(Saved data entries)
══════════════════════════════

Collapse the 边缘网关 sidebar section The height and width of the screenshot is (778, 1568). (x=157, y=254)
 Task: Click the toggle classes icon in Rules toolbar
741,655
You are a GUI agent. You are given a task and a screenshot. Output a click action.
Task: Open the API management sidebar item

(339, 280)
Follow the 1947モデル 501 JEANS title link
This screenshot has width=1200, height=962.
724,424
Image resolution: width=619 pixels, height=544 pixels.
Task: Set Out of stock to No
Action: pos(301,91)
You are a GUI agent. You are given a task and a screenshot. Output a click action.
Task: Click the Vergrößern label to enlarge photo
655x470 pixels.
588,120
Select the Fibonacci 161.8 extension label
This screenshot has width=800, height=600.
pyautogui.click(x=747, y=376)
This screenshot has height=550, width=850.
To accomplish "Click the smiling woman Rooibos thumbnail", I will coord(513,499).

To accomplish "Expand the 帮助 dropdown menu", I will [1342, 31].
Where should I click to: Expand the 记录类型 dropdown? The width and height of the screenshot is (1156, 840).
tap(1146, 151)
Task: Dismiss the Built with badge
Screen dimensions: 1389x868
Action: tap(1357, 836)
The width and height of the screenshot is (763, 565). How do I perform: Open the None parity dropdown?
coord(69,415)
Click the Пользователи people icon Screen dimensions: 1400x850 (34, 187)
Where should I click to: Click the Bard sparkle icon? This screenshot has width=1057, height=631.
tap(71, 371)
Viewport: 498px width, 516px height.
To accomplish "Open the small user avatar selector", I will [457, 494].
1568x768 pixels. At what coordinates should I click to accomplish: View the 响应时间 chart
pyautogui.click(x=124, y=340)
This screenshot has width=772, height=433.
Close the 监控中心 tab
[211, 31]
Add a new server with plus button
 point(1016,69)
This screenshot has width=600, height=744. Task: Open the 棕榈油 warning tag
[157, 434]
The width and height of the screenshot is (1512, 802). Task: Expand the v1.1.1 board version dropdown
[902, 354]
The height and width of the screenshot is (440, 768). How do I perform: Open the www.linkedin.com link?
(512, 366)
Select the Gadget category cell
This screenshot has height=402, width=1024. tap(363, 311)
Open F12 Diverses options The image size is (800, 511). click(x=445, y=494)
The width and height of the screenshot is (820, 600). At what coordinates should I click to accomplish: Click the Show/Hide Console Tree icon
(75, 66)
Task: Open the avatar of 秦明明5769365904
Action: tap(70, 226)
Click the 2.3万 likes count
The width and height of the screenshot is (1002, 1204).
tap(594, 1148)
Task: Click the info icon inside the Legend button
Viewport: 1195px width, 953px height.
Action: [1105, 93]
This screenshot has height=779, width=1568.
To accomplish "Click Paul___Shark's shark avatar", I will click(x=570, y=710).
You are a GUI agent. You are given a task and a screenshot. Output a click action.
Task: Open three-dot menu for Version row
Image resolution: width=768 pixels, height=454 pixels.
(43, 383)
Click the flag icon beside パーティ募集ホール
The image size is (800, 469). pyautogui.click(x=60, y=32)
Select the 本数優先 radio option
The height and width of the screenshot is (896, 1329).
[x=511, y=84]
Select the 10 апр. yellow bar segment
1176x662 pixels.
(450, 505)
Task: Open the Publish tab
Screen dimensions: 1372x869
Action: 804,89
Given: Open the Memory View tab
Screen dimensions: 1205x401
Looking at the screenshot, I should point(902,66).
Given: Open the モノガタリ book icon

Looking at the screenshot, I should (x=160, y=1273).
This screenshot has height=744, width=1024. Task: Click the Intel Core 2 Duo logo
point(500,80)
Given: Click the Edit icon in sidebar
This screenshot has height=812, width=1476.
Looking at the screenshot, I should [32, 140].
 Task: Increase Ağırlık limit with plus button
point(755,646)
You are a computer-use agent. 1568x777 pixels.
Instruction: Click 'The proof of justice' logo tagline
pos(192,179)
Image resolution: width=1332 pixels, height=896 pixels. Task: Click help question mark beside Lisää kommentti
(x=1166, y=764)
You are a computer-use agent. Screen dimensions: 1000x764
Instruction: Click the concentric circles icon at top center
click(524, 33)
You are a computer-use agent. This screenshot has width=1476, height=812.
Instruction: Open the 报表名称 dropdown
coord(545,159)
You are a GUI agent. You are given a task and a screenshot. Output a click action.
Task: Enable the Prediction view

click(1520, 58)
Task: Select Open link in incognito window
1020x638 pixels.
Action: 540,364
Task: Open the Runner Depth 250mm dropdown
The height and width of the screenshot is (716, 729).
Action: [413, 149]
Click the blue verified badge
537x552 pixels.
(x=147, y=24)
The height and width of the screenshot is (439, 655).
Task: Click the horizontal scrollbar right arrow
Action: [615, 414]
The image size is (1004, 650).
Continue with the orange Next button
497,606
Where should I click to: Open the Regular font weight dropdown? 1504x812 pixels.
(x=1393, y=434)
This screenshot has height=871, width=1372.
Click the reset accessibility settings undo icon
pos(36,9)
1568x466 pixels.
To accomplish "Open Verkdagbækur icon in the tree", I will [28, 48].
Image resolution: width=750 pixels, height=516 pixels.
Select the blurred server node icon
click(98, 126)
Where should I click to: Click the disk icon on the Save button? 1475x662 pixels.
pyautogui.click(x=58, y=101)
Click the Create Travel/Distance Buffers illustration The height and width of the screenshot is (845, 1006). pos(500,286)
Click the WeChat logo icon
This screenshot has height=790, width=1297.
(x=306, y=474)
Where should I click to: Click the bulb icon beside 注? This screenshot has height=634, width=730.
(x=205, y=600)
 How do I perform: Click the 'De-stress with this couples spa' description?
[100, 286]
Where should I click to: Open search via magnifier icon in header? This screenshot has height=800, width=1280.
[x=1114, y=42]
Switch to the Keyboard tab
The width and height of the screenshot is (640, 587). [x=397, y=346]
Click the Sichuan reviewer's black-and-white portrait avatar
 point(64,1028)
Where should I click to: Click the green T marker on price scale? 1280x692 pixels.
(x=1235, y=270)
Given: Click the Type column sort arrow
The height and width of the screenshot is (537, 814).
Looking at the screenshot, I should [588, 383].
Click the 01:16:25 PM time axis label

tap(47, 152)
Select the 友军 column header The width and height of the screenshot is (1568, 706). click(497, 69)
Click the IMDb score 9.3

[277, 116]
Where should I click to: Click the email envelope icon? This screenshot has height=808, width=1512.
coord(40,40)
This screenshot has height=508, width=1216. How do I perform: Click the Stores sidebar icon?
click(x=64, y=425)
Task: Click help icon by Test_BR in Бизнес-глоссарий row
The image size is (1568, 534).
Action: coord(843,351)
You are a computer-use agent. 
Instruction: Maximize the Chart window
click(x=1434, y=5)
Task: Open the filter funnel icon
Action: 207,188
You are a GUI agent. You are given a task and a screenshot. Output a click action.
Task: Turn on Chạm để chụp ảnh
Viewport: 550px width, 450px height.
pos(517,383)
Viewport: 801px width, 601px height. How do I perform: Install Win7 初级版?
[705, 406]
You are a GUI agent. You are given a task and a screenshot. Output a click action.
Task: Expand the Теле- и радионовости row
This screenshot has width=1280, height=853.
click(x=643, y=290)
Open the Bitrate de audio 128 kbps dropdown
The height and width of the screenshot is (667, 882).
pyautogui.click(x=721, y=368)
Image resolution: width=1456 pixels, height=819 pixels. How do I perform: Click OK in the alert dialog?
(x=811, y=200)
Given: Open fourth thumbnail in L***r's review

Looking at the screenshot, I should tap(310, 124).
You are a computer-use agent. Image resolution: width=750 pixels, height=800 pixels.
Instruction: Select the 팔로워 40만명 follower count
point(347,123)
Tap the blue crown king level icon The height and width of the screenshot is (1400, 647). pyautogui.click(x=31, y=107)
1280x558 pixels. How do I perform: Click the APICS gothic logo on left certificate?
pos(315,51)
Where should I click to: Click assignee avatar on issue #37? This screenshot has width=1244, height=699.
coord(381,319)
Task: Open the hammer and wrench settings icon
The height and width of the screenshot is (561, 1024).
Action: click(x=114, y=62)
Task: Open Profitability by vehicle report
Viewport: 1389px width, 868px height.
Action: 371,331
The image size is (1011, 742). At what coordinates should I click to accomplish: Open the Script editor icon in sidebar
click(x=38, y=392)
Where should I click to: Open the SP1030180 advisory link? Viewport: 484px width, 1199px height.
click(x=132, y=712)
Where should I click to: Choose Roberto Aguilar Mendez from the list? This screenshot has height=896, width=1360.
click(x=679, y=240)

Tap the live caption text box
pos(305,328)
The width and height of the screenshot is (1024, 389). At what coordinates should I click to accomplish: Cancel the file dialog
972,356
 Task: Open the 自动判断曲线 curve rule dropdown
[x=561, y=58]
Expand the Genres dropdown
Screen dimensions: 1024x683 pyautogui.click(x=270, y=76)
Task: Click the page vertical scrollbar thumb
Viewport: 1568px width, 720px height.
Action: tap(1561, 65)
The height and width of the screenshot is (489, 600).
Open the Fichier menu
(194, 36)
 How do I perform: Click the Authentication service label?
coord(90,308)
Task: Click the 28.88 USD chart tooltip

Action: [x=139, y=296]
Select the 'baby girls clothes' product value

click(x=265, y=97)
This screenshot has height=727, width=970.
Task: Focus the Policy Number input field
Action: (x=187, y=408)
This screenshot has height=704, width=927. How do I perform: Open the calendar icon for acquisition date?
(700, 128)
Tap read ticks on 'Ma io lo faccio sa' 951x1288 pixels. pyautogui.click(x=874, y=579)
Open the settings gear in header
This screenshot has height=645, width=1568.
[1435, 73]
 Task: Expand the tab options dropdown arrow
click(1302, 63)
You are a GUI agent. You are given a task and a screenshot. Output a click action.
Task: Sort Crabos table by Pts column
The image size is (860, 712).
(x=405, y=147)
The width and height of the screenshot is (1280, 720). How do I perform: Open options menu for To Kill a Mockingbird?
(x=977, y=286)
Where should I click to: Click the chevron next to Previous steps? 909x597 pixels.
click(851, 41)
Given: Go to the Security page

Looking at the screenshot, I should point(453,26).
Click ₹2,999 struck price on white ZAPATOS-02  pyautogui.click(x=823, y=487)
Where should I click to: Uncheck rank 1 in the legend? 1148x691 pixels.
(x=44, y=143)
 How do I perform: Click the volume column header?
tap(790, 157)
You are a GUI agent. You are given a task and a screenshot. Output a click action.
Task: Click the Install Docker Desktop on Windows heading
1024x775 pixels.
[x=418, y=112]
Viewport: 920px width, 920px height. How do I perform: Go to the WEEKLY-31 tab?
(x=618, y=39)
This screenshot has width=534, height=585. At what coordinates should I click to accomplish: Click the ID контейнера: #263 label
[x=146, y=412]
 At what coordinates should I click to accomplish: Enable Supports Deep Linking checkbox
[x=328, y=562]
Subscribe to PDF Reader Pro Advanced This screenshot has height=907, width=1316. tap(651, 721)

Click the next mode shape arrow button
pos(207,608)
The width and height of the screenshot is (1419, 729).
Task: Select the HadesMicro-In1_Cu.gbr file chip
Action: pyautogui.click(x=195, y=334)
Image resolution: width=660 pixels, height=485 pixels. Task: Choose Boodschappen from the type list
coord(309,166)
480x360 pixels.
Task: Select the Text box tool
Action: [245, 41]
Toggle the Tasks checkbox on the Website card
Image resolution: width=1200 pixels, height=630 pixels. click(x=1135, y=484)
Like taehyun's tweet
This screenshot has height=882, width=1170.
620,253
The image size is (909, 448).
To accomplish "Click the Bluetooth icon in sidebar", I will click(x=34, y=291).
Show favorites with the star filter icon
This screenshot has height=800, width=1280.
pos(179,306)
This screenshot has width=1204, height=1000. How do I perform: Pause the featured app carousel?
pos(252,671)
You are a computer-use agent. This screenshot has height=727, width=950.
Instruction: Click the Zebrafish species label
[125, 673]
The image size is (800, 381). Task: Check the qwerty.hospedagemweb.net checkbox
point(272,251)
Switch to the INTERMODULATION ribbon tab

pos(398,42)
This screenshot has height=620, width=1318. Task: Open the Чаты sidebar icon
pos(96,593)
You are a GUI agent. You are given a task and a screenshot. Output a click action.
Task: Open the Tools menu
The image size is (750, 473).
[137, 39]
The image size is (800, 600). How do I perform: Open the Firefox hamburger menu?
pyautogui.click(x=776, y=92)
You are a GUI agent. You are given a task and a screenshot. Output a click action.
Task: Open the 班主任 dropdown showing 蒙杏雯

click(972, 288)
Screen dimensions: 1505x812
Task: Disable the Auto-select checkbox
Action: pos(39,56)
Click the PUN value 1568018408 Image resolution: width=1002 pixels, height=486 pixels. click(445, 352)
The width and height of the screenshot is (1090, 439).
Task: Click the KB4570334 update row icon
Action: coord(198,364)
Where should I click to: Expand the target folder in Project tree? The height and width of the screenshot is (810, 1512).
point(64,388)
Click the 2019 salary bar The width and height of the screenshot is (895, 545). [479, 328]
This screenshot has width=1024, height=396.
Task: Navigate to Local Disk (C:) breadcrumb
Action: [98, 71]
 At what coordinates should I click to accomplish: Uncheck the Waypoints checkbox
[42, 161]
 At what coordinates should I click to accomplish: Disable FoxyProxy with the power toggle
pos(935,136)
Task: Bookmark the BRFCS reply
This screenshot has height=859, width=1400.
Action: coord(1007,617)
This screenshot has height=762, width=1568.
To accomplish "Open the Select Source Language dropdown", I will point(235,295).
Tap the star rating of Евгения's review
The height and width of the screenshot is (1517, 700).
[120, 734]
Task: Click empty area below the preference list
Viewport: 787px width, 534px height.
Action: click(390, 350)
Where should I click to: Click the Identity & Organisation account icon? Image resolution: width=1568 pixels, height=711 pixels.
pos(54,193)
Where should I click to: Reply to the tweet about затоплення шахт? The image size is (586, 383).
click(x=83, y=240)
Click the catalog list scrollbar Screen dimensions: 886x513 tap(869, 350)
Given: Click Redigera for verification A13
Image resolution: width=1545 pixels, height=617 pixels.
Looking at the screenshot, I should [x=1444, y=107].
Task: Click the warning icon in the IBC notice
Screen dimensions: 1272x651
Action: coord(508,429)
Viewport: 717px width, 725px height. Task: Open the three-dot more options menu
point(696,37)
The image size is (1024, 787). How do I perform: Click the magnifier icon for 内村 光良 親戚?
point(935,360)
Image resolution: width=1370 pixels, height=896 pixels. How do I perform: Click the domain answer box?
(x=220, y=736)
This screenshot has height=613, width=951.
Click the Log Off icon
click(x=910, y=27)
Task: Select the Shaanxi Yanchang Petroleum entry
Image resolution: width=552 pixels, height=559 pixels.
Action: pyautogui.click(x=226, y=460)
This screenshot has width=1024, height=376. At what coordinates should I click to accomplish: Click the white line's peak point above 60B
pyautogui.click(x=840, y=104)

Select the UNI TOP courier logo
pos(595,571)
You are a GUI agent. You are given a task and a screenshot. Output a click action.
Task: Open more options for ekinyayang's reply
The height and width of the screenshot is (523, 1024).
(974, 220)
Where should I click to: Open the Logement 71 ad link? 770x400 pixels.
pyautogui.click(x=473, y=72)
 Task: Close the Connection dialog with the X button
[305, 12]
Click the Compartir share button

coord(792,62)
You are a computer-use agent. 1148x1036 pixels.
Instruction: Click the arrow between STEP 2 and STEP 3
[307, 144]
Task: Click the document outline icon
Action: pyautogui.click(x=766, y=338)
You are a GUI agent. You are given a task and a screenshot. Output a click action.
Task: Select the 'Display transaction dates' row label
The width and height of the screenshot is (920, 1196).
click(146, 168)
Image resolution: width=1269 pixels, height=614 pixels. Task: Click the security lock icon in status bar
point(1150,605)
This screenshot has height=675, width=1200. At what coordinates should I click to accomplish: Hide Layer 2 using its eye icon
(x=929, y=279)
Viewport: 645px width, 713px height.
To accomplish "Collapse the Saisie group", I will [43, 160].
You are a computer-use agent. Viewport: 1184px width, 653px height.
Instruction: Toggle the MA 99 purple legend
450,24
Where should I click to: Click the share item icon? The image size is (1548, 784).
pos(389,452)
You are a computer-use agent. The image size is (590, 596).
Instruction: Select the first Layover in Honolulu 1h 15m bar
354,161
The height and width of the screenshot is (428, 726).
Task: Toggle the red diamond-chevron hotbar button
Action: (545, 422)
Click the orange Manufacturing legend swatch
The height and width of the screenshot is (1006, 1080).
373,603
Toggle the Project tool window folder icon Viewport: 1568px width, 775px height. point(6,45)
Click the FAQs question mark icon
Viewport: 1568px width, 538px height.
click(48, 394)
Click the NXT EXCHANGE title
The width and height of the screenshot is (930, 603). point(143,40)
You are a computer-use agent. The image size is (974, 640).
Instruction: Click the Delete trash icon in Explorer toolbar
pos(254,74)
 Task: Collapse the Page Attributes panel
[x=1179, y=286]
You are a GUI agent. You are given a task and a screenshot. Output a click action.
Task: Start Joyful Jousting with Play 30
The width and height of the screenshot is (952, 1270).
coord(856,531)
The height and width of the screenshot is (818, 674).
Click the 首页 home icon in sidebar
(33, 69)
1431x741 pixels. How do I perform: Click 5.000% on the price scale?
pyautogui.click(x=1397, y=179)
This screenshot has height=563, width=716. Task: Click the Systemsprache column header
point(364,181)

══════════════════════════════

◆ **Problem requirements**:
Using only the entries above, output the line with "Instruction: Click the Zebrafish", the line with "Task: Bookmark the BRFCS reply", and all lines between them, exactly as they stand.

◆ **Your solution**:
Instruction: Click the Zebrafish species label
[125, 673]
The image size is (800, 381). Task: Check the qwerty.hospedagemweb.net checkbox
point(272,251)
Switch to the INTERMODULATION ribbon tab

pos(398,42)
This screenshot has height=620, width=1318. Task: Open the Чаты sidebar icon
pos(96,593)
You are a GUI agent. You are given a task and a screenshot. Output a click action.
Task: Open the Tools menu
The image size is (750, 473).
[137, 39]
The image size is (800, 600). How do I perform: Open the Firefox hamburger menu?
pyautogui.click(x=776, y=92)
You are a GUI agent. You are given a task and a screenshot. Output a click action.
Task: Open the 班主任 dropdown showing 蒙杏雯

click(972, 288)
Screen dimensions: 1505x812
Task: Disable the Auto-select checkbox
Action: pos(39,56)
Click the PUN value 1568018408 Image resolution: width=1002 pixels, height=486 pixels. click(445, 352)
The width and height of the screenshot is (1090, 439).
Task: Click the KB4570334 update row icon
Action: coord(198,364)
Where should I click to: Expand the target folder in Project tree? The height and width of the screenshot is (810, 1512).
point(64,388)
Click the 2019 salary bar The width and height of the screenshot is (895, 545). [479, 328]
This screenshot has width=1024, height=396.
Task: Navigate to Local Disk (C:) breadcrumb
Action: [98, 71]
 At what coordinates should I click to accomplish: Uncheck the Waypoints checkbox
[42, 161]
 At what coordinates should I click to accomplish: Disable FoxyProxy with the power toggle
pos(935,136)
Task: Bookmark the BRFCS reply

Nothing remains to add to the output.